Publié le 03 mai 2022
Le constat est amer, quand dans tous les domaines d’activité, nous Malgaches, manquons singulièrement de créativité. En effet, les innovations qu’on voit surgir un peu partout sont les œuvres d’étrangers travaillant au pays. La réalité est telle qu’on se demande actuellement le pourquoi de ce manquement ? Est-ce le fait de notre isolement, parce que nous habitons sur une île ou autre chose ?
Eh ben oui ! Il y a une chose indéniable comme quoi nous n’avons pas les moyens de nos objectifs, à savoir une banque qui ne pratique pas de taux d’usurier comme celles qui désormais, ont pignon sur rue dans l’économie malgache. Elles sont nombreuses ces fossoyeuses de l’épanouissement sociétal de l’intelligentsia malgache qui ne prêtent qu’aux riches. La barrière qu’elles ont érigée est d’une telle hauteur pour que l’on ne puisse pas s’aviser de leur demander des prêts pour de grands projets.

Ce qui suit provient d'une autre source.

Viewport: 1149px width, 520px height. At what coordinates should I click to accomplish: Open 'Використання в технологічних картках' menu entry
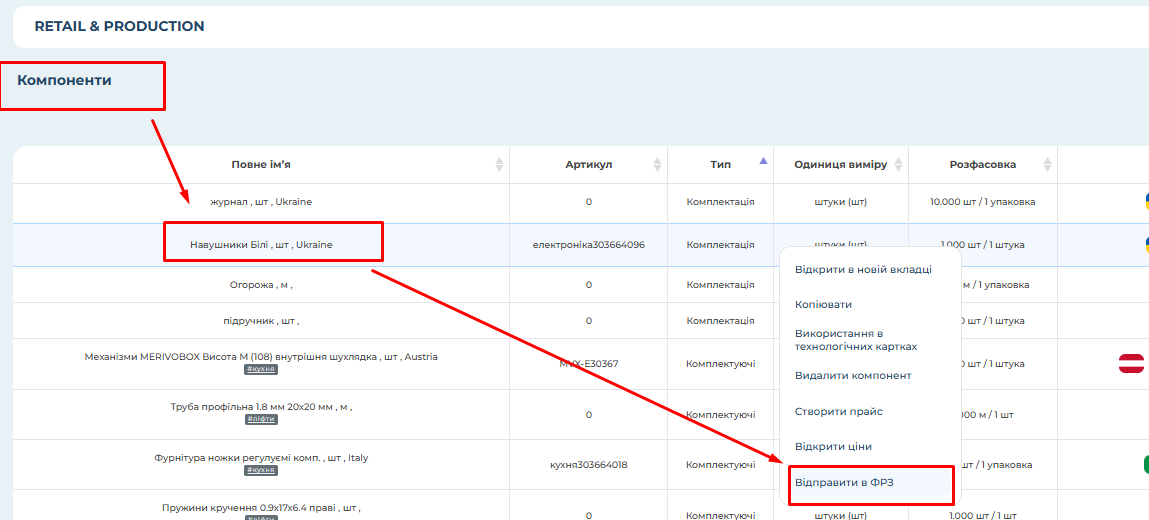[855, 340]

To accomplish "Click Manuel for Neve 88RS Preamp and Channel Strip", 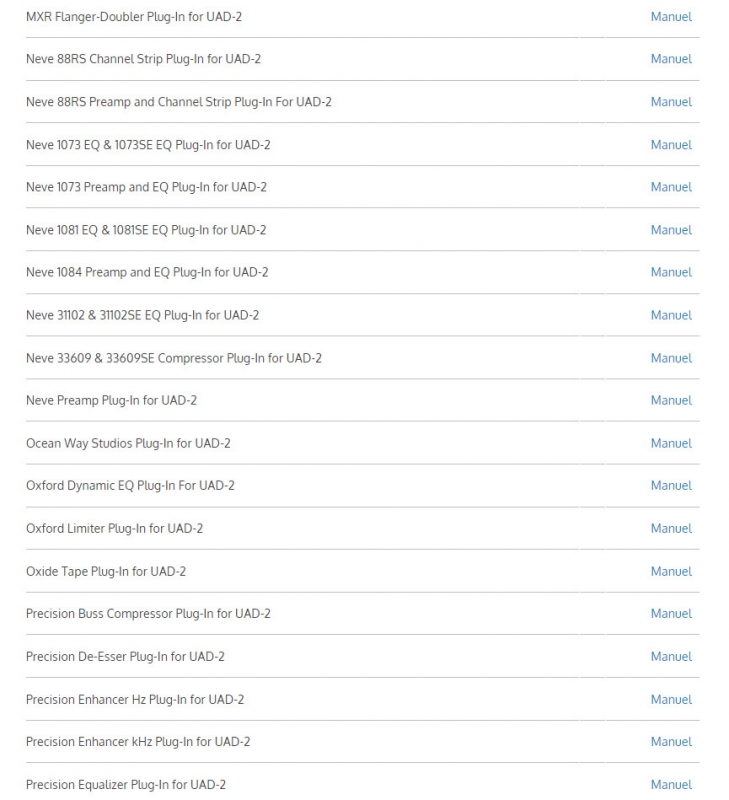I will pos(670,102).
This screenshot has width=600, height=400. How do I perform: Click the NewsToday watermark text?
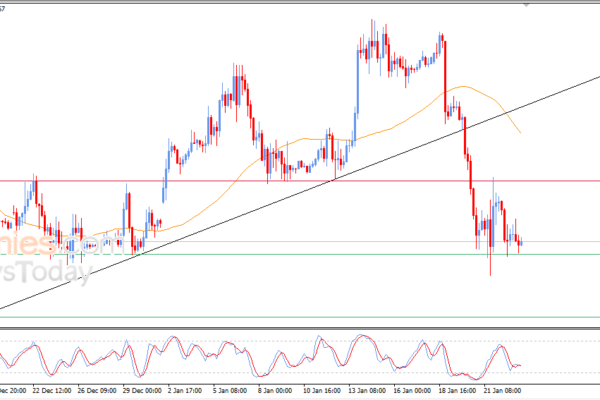coord(50,272)
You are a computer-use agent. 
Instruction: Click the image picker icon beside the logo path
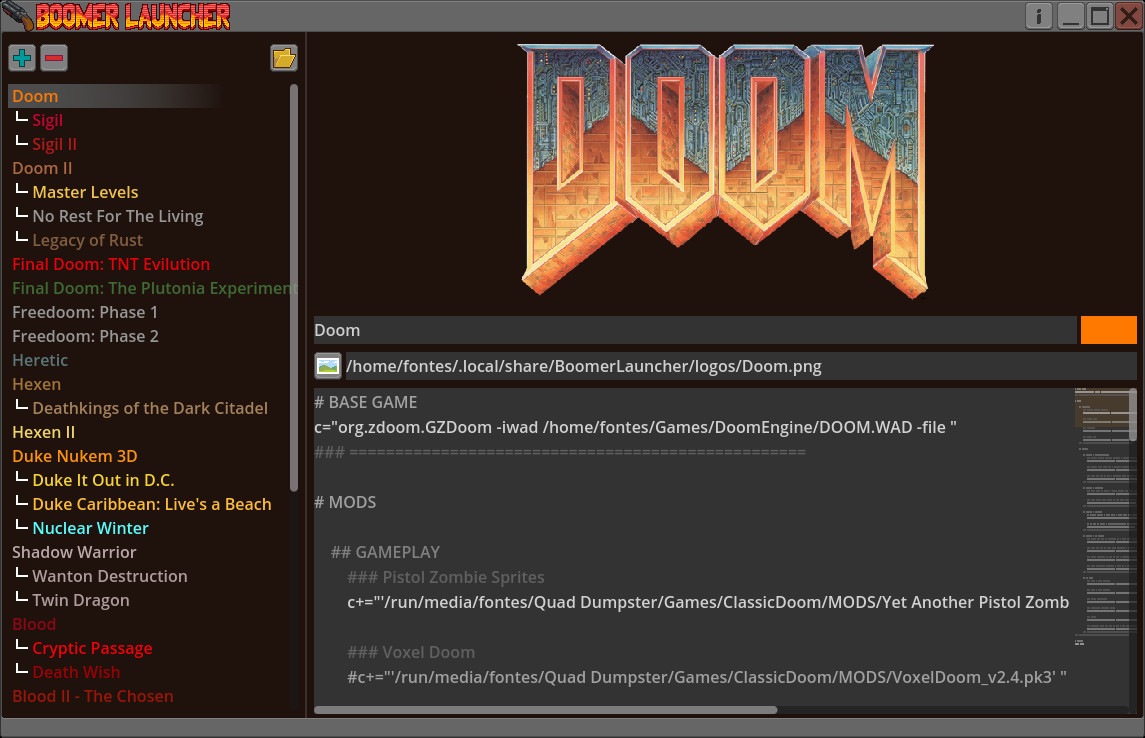(327, 366)

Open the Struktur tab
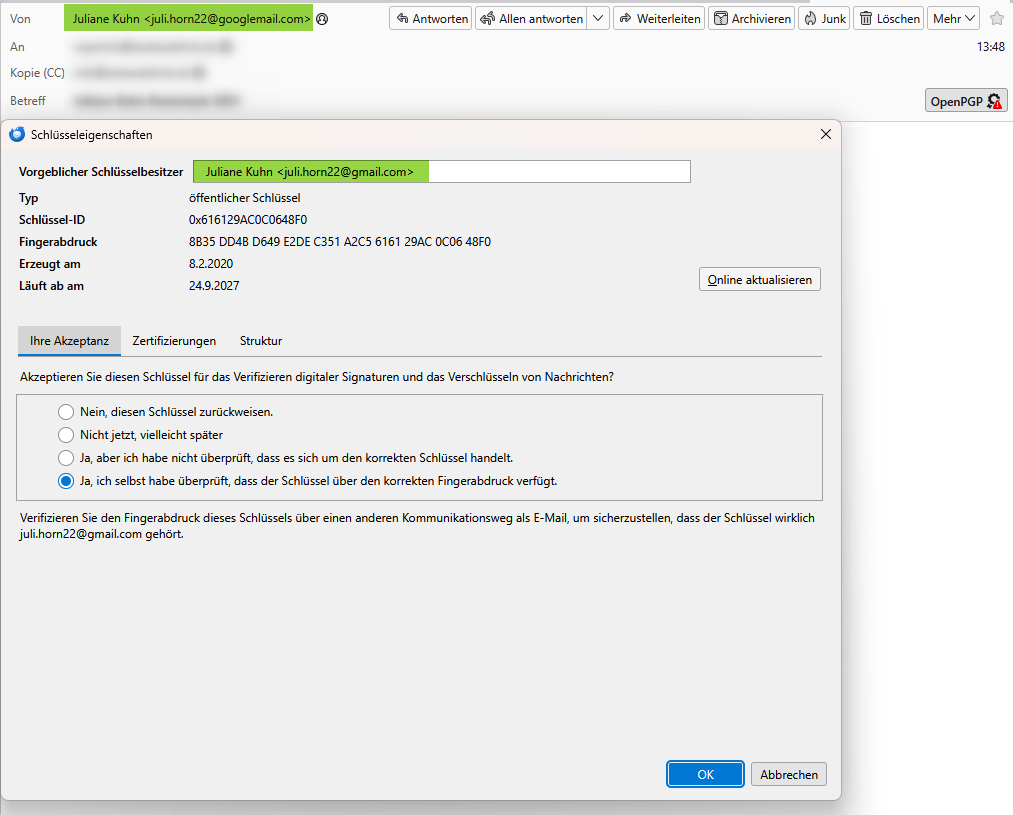pyautogui.click(x=260, y=341)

Ce ressenti d’être des laissés pour compte dans le développement effectif de notre propre pays est d’une telle injustice que cela ravive notre frustration déjà difficile à contenir pour ne pas provoquer une explosion sociale. Cette vérité qui expose nos concitoyens à ne faire que des petites choses à petit budget, occultant le fait d’être des concepteurs de haut niveau ; et se cantonner désormais à n’être que des exécutants, n’est pas ce que l’on souhaite à nos descendants. On se sent racketté, tari et vidé de notre substantifique moelle par ces sangsues, ces charognards qui facilitent l’octroi de Madagascar aux étrangers.
Ces affirmations ne sont nullement gratuites, car le taux bancaire qui varie entre 20% et 30%, appliqué dans tout Madagascar, est carrément abject et étouffant pour le peuple. Si on applique ces mêmes taux dans les pays de ceux qui officient ici, il y aura un tollé général qui mettra à bas le gouvernement qui s’aventure dans la mise en place d’une mesure génocidaire pareille.

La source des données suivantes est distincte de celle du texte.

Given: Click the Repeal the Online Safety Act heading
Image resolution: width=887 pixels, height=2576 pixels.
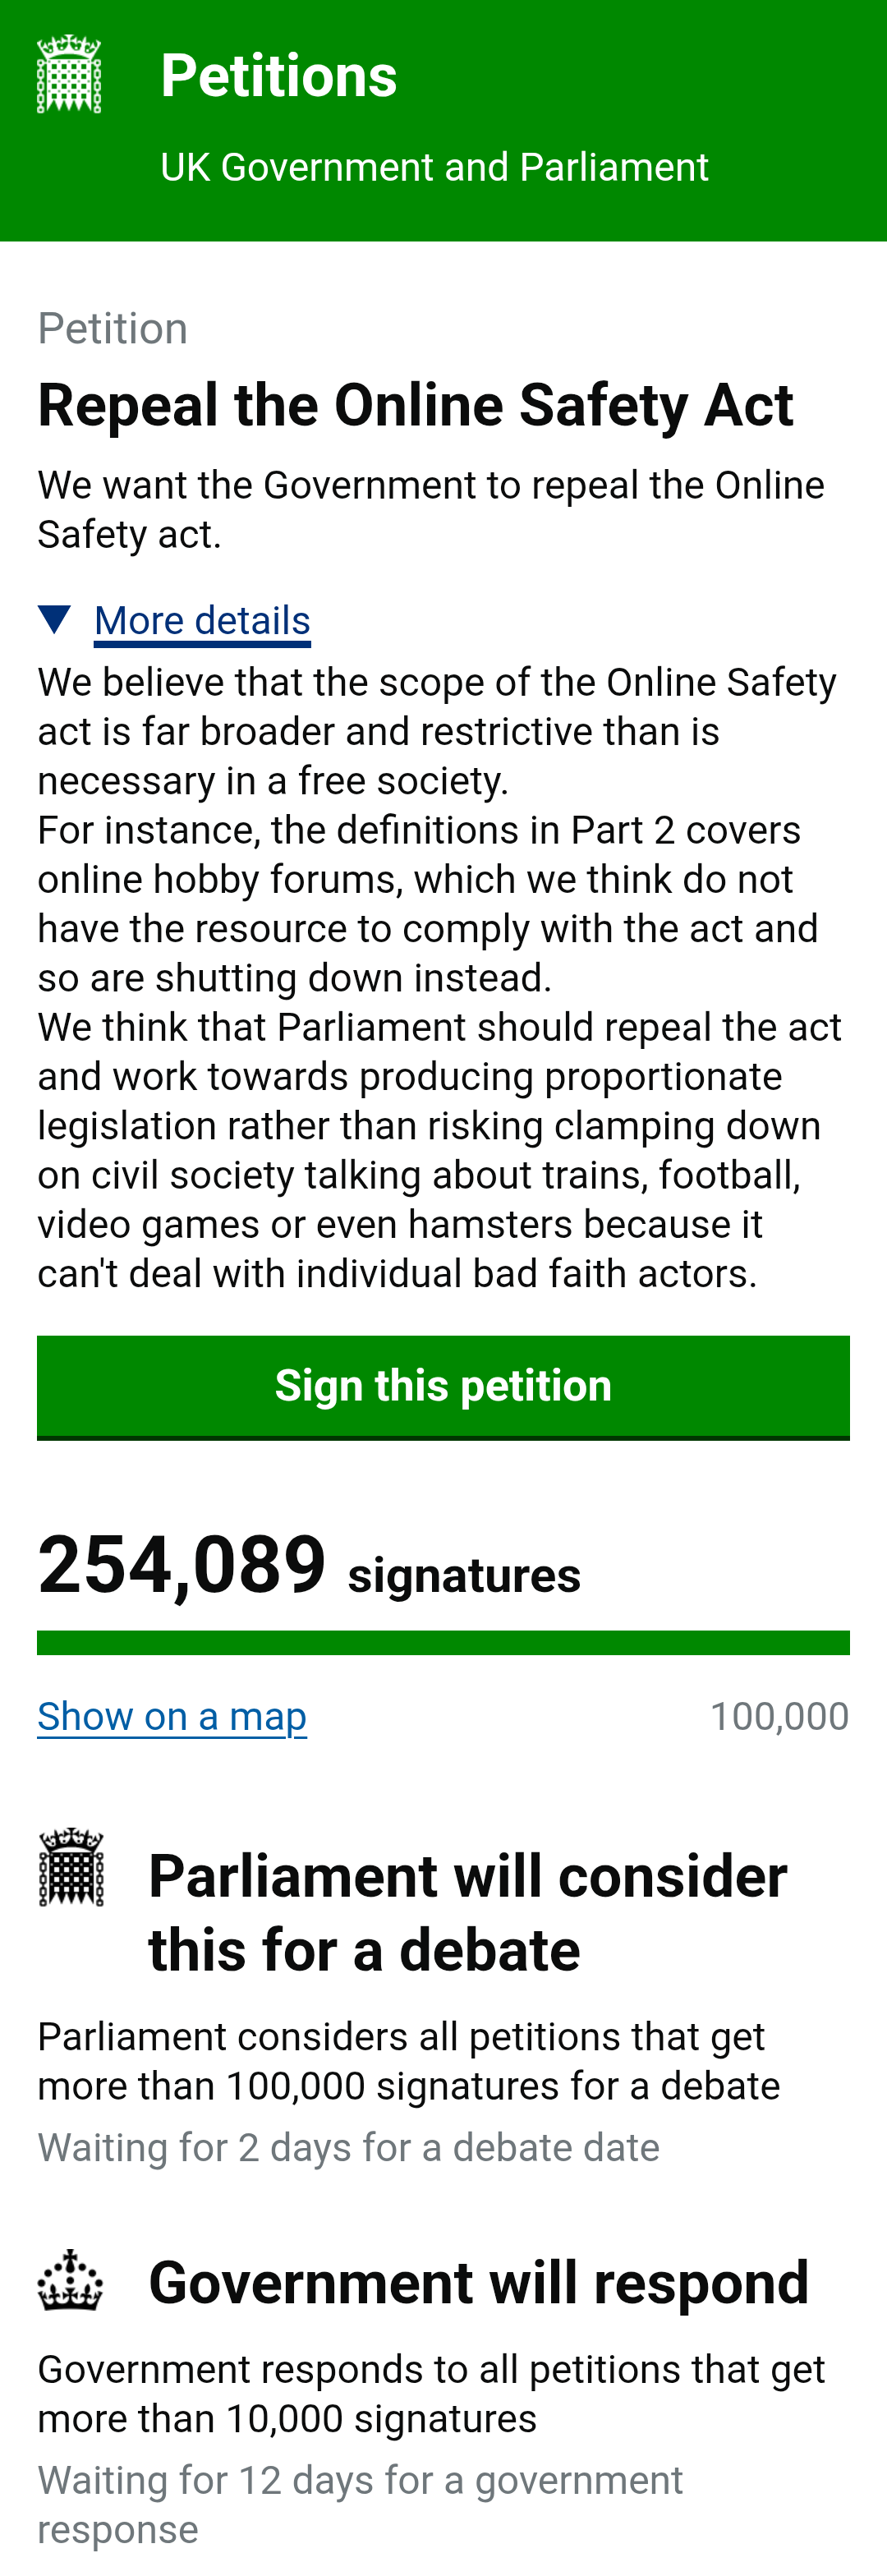Looking at the screenshot, I should (416, 405).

Taux bancaire avons-nous dit ? Mais non, c’est plutôt un taux d’usurier qui n’a rien à voir avec le développement de notre pays. Se cachant derrière les risques qu’elles prennent en octroyant un prêt à un autochtone, ces banques ont le culot de multiplier par quatre, sinon par cinq leurs taux bancaires, et nos gouvernants les laissent faire, tout en sachant pertinemment qu’ailleurs le taux appliqué est de moins de 5%.

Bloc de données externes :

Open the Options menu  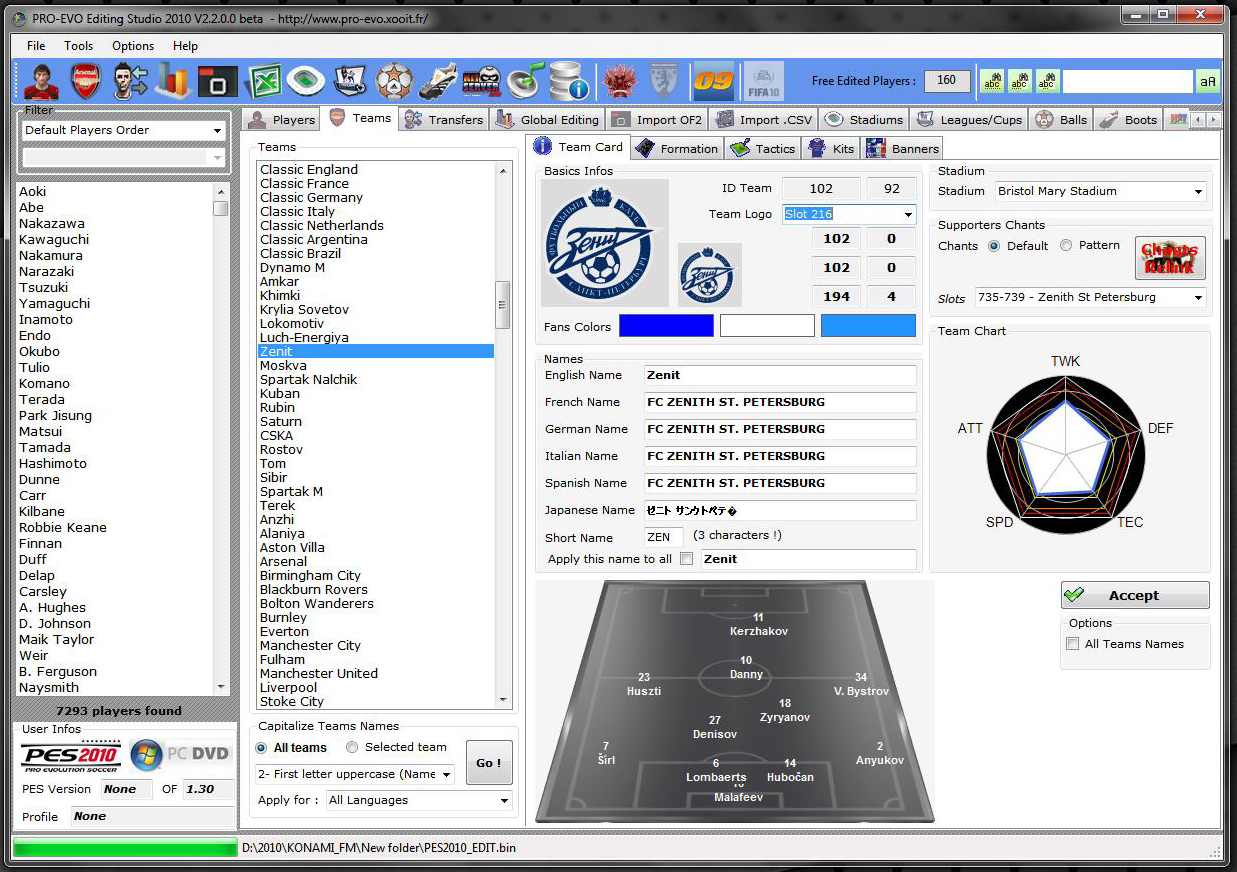pyautogui.click(x=133, y=46)
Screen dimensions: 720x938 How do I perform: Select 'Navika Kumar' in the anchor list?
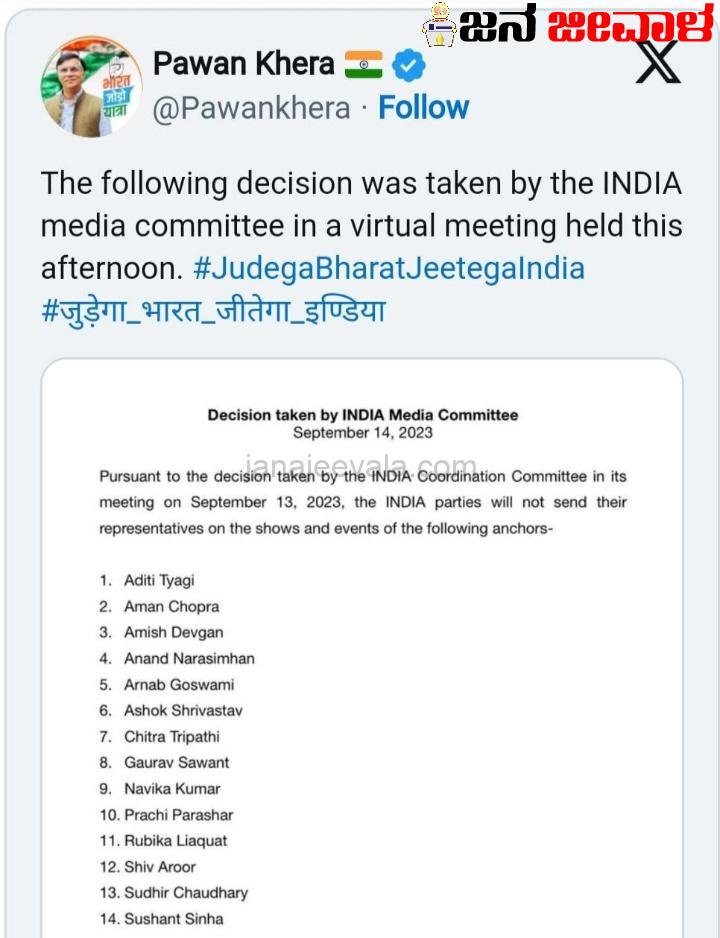click(171, 788)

A mon avis, la complicité de l’Etat malgache par l’octroi de Madagascar aux étrangers est avérée par le fait d’être aveugle, sourd et muet sur cette plaie qui nous arrive. Cette mise à mort de l’entreprenariat malgache de diverses manières, comme ceci étant l’une d’elles, est plus qu’affligeante pour nos compatriotes. Eh oui ! Ce raisonnement découle du fait que les grands projets novateurs dans notre pays seront désormais faits par ceux qui ont les moyens, en l’occurrence les étrangers et leurs potentiels financiers.
Le Malga-
che est en train de devenir le spectateur ou au mieux la main d’œuvre la moins chère du marché international, enrichissant d’une manière éhontée les opérateurs étrangers qui se congratulent de la situation d’extrême pauvreté des habitants de la grande île, pour pouvoir l’exploiter allègrement sans états d’âmes. Se comportant en pays conquis, ces banques qui officient sur nos terres usent de tous les prétextes fallacieux pour justifier leurs actes où le brin d’humanisme minimal est oublié.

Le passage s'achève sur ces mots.